Ma c’è anche un risvolto socio-economico da tenere in considerazione ed è legato ai lavoratori che svolgono un’attività collegata al Natale e che quest’anno saranno costretti a subire quando va bene un crollo degli introiti e nel peggiore (ma più frequente) dei casi l’impossibilità di svolgere il proprio lavoro. Al crollo dei consumi generale determinato da un lato dalla diminuzione di occupati e quindi dalla disponibilità degli italiani di risorse sempre minori e dall’altro lato dal timore di spendere a causa dell’incertezza generale anche da parte di chi ha disponibilità economiche, si unisce la cancellazione di eventi, iniziative, manifestazioni.
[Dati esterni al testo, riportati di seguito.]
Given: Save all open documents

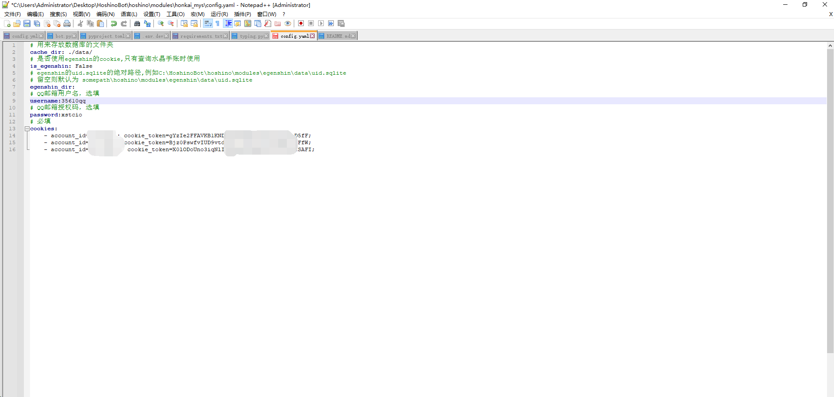Looking at the screenshot, I should tap(37, 23).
Il caso dei mercatini è emblematico con conseguenze non solo sull’atmosfera natalizia ma anche con gravi risvolti economici per tutti gli operatori del settore, dai commercianti fino al comparto turistico visti i flussi di persone che si spostavano nelle città di montagna o nei luoghi in cui storicamente si organizzavano mercatini.

Una situazione su cui pongono particolare enfasi i senatori della Lega Lucia Borgonzoni e Gian Marco Centinaio firmatari, insieme ad altri parlamentari, di un’interrogazione ai Ministri dei beni e attività culturali e del turismo e dello sviluppo economico:

“Conte ha scaricato sui sindaci anche la responsabilità di decidere l’annullamento o meno di sagre e mercatini compresi quelli tradizionali di Natale. Nessun Comune ha disponibilità economiche tali da investire per garantire, durante queste manifestazioni, i controlli di sicurezza anti contagio. Il governo si assuma la responsabilità dell’annullamento oppure trasferisca ai comuni le risorse adeguate”. Annullare questi eventi comporta un danno inqualificabile per tutti gli artigiani e i piccoli imprenditori agroalimentari che girano il paese vendendo le eccellenze del Made in Italy.

Ancora una volta le ragioni dell’anima e quelle dell’economia sono non solo sacrificate ma anche dimenticate nella convinzione errata che se ne possa fare a meno, senza comprendere le conseguenze psicologiche e socio-economiche a cui stiamo andando incontro.